In certain cases, there may be certain excesses which would anyway land in the hands of other parties including public and the rivals . In the case of domain names, the IP application seem to be simple and straightforward, but over a period of time a lot of controversies have developed requiring a lot of legal control. Earlier it was even difficult to transfer a domain name used by one individual to another. However, following the implementation of several rules and regulations, it is now possible to transfer the domain registry from one person to another.
However, there is still controversy regarding the . com registry agreement between Verisign and the ICANN. Verisign would operate the . com registry and provide registration for . com’s. On the other hand, it would follow the policies laid down by the ICANN, and pay ICANN for its services (of policy-making). Today several registries that carry information and details regarding the registration of domain names do not exactly specify who the owner would be. If such an agreement is missing, then the domain names would be owned by the registries or according to the ICANN it would be owned by the public.
If one single organisation owns such a registry, then it would not help to meet the rights of the other parties. For instance, earlier, the NSI only managed the registry of . com’s, and slowly other organisations such as Verisign, ICANN, etc, have been involved. This would ensure greater stability and sustainability. Currently, the registry database has been owned by the organisation that has been merely allocated responsibility. This does not speak legitimately of being the owner of the domain names.
Currently, the monopoly of the generic TLD lies with one organisation and the country code TLD rests with certain organisations that the government of the country has allocated to. The ICANN has freely encouraged the transfer and the reassignment of domain name rights from one party to another. The rights are transferred in such a way that they would end up with owners who are in a better position to make effective use of the resources. However, transferability of domain name registries is subjected to certain limitations. Several generic TLD registries and the ICANN have contractual agreements.
Either of the parties should be able to transfer the rights to another party with a mutual consent. For example the NSI was taken over by Verisign and so were the registries.
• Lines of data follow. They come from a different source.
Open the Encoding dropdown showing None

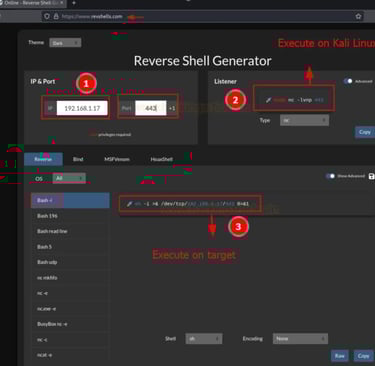[x=300, y=339]
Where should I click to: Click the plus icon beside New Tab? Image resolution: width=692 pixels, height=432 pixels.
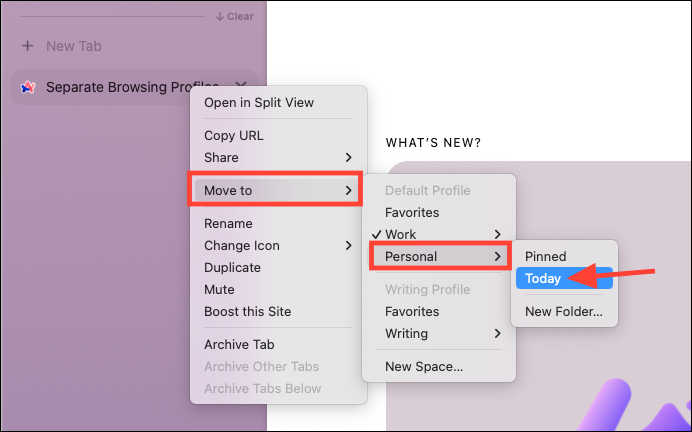[x=27, y=46]
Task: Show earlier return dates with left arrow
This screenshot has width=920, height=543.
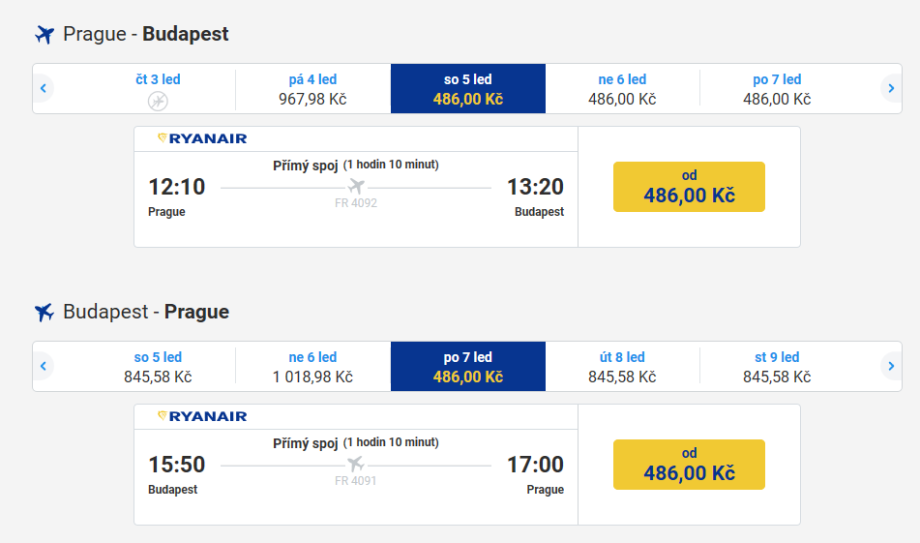Action: point(43,367)
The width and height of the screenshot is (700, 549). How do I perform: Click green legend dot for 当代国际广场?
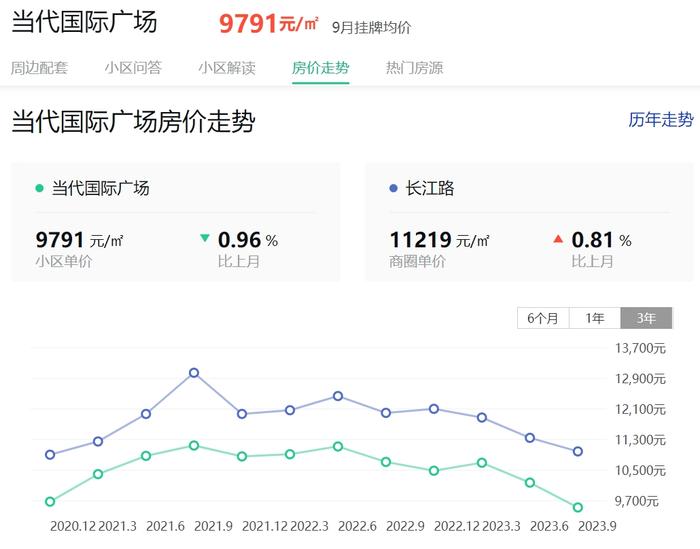pyautogui.click(x=39, y=188)
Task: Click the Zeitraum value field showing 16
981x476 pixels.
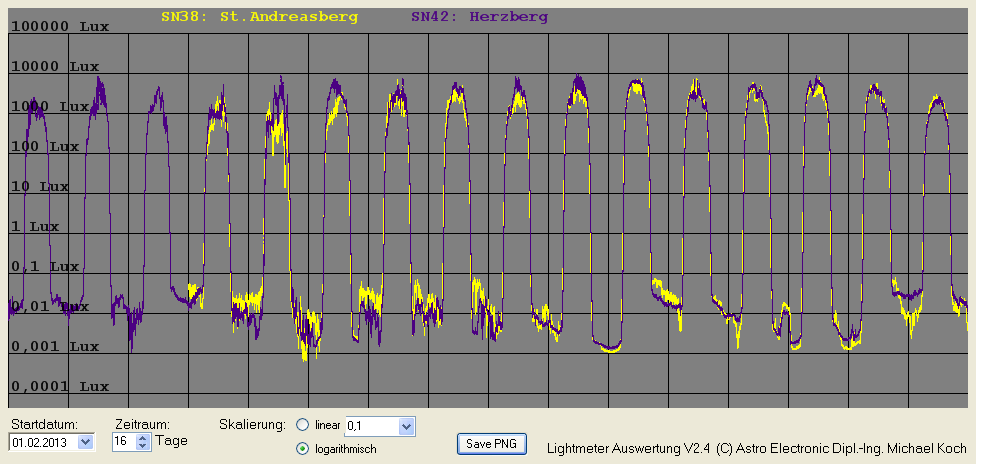Action: pyautogui.click(x=123, y=441)
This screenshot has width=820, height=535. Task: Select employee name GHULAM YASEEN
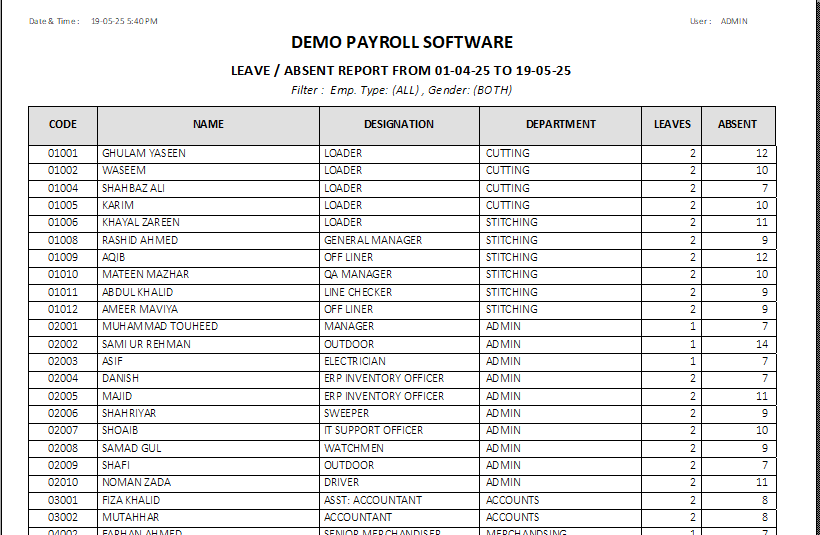(x=144, y=154)
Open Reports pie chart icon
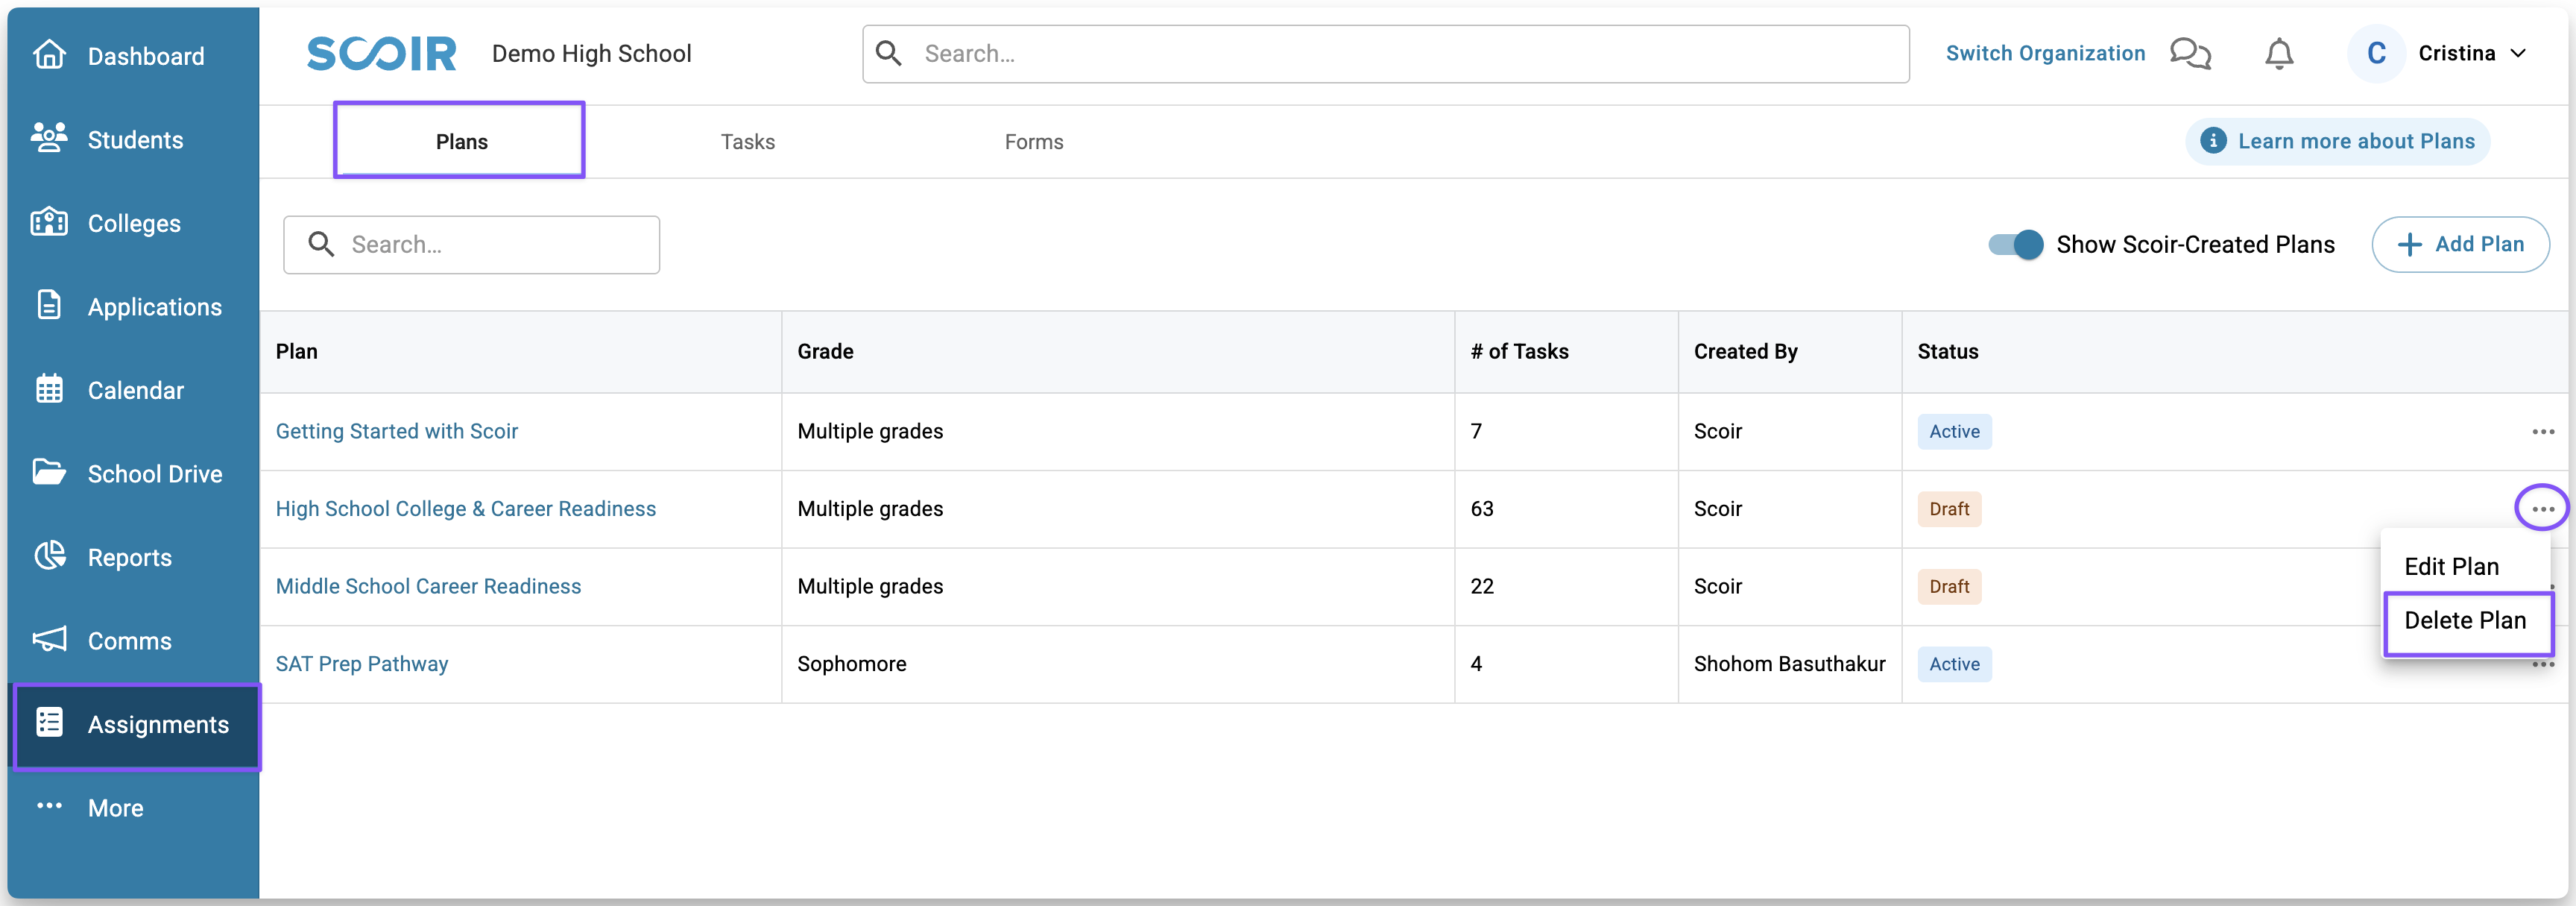Screen dimensions: 2576x906 click(x=49, y=556)
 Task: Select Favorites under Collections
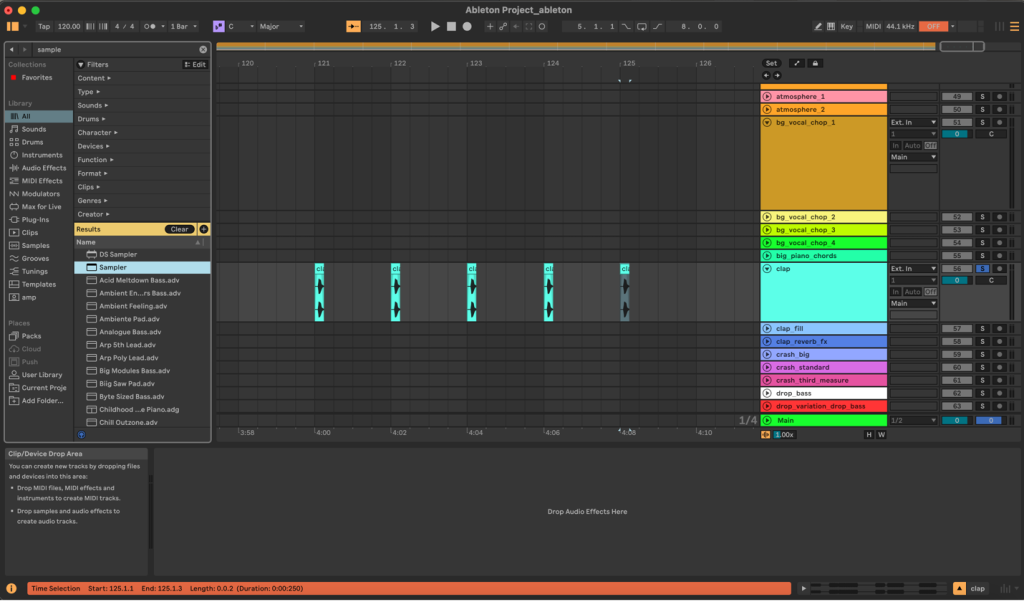click(35, 77)
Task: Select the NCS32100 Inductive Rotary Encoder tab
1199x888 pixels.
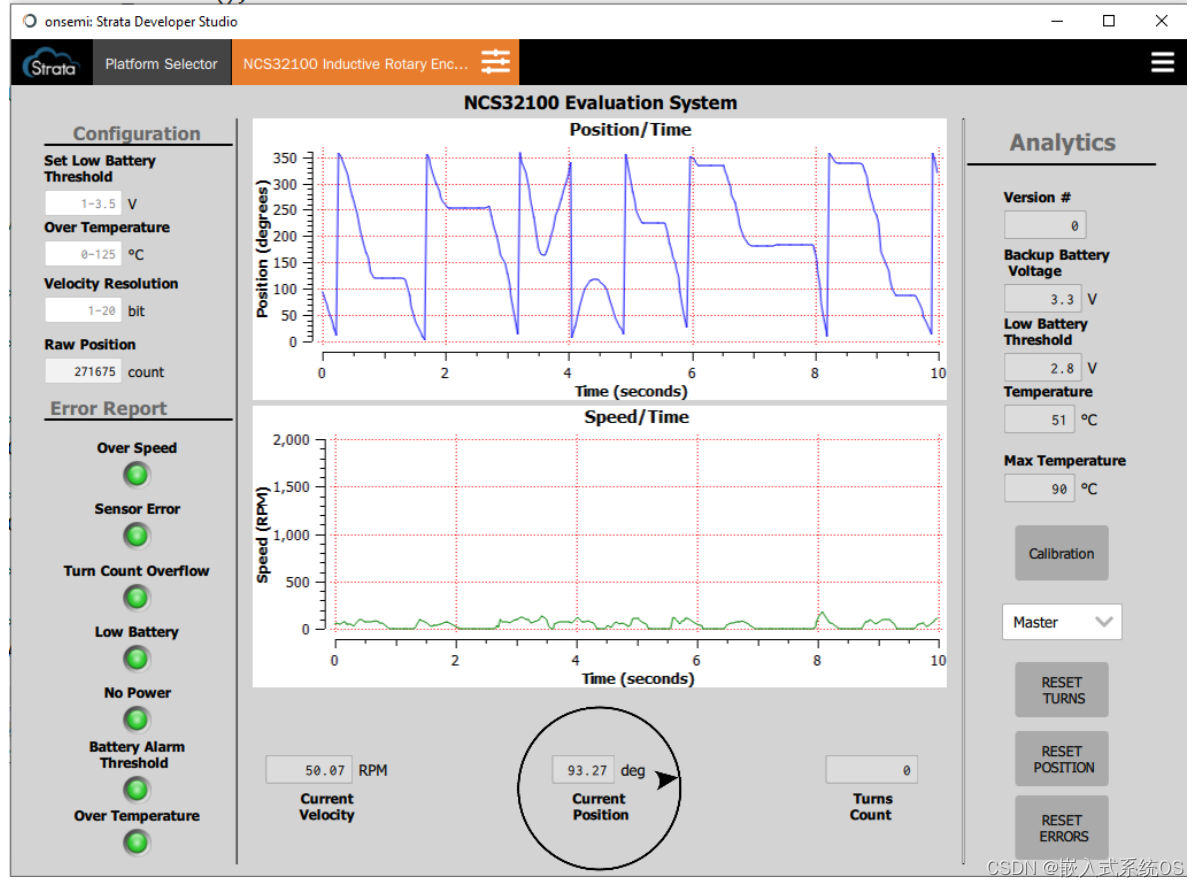Action: click(x=355, y=64)
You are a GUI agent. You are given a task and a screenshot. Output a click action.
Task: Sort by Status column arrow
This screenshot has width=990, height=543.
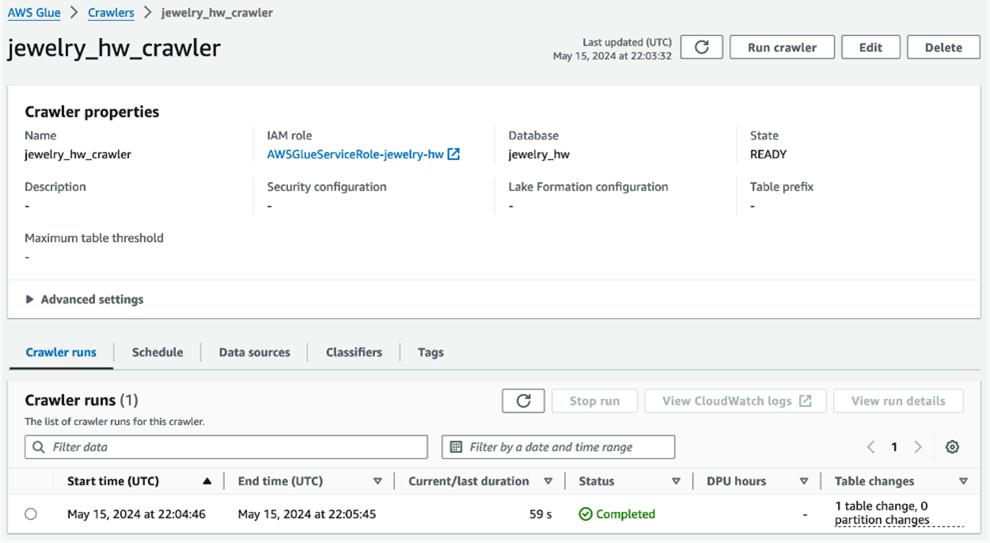pos(676,481)
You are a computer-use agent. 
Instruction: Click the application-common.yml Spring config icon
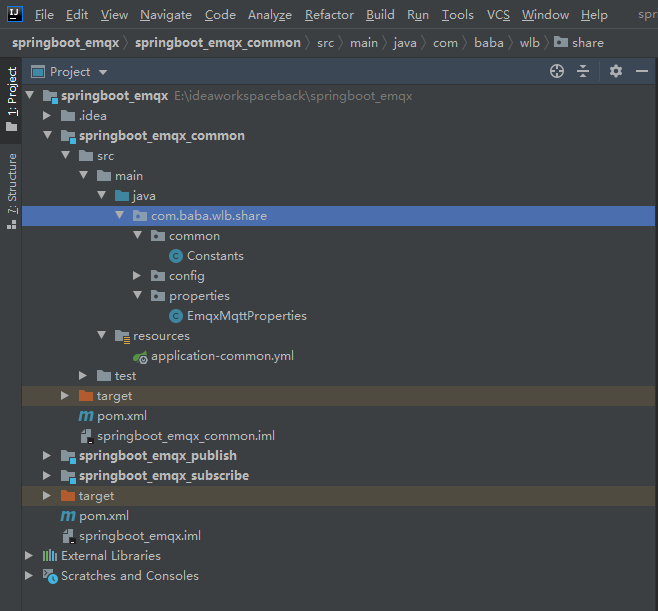(141, 356)
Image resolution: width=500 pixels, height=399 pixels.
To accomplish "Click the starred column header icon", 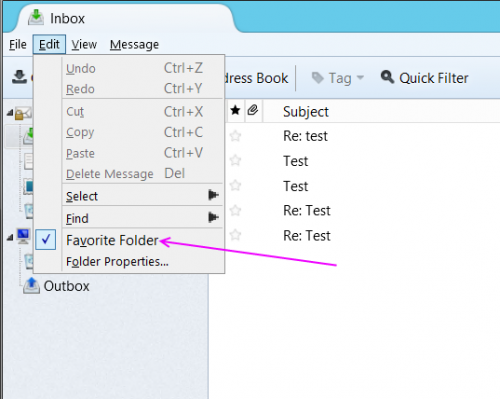I will [x=235, y=110].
However, the person taking over the registry may not always make full benefit of the registry and may not full the responsibilities mentioned. In a dynamic internet environment, there is also the possibility that the new registry owner may not make full use and understand the importance of the contents of the registry. When one company would be buying over the other company, the registry would also play a very important role in the takeover costs.
The free transferring of the domain name registries would create an instable domain name registry. In the generic TLD, the registries are monopoly, and hence if the information of the registry is not transferred during ownership transfers, the entire domain would be affected . Any property right instrument should ensure that the owner can exercise his right and also transfer his ownership to other parties freely. However, in the case of registries, as there a lot of problems with regards to stability and continuation of the system, the information of the registry is not a property of the registry organisation, but in the public domain.